Opinion
No. 42,212
Opinion filed May 13, 1961.
SYLLABUS BY THE COURT
1. BILLS AND NOTES — Effect of Endorsement — Liability. By the clear and unequivocal terms of the endorsement on the back of the nonnegotiable promissory note in question the defendant made himself a surety and/or guarantor of the payment of that instrument.
2. SAME — Action on Nonnegotiable Note — Demurrer to Evidence — Rulings — Allowance of Interest. The record in an action, based upon a nonnegotiable promissory note and the defendant payee's endorsement thereof, is examined and it is held that, under the facts and circumstances set forth at length in the opinion, and for the reasons therein stated, the trial court did not err (1) in overruling defendant's demurrer to the plaintiffs' evidence; (2) in instructing the jury its verdict must be for the plaintiffs unless it found that the defendant was induced by fraud and misrepresentation to execute the endorsement of the note; (3) in approving the general verdict in favor of the plaintiffs and rendering judgment accordingly; (4) in overruling defendant's motion to delete all interest from its judgment; and (5) in allowing interest on the unpaid principal of the note in accord with the views expressed by it in a written memorandum at the time such motion was overruled.

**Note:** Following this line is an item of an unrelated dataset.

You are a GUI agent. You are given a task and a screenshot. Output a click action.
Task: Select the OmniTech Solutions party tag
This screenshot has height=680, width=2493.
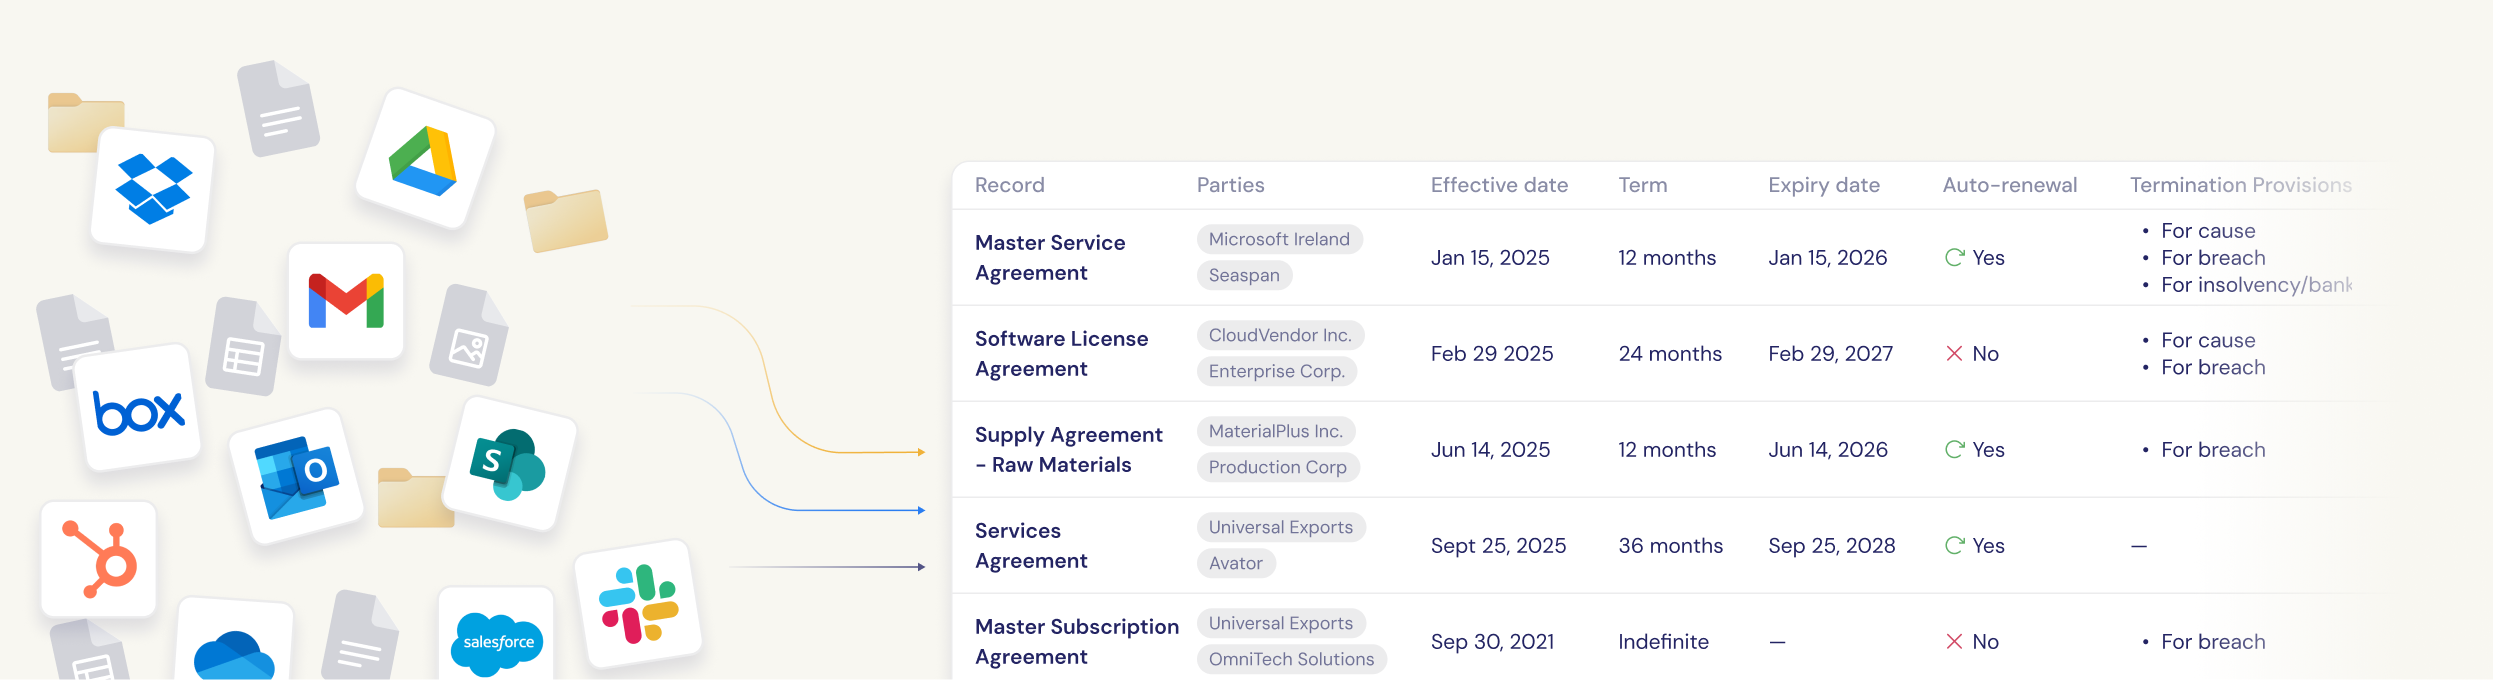(x=1290, y=659)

Appeal from Sedgwick district court, division No. 3; B. MACK BRYANT, judge. Opinion filed May 13, 1961. Affirmed.
E.P. Villepigue, of Wichita, argued the cause, and I.H. Stearns, of Wichita, was with him on the briefs for the appellant.
Donald R. Newkirk, of Wichita, argued the cause, and Wayne Coulson, Paul R. Kitch, Dale M. Stucky, Robert J. Hill, Gerrit H. Wormhoudt, Philip Kassebaum, John E. Rees, Robert T. Cornwell, and Willard B. Thompson, all of Wichita, were with him on the briefs for the appellees.
The opinion of the court was delivered by
Galen E. Howell and Elizabeth L. Turner as plaintiffs brought this action, based upon a promissory note and the endorsement thereon, against the defendant F.J. Ablah. Following a jury trial judgment was rendered for plaintiffs in accord with the verdict, hence this appeal.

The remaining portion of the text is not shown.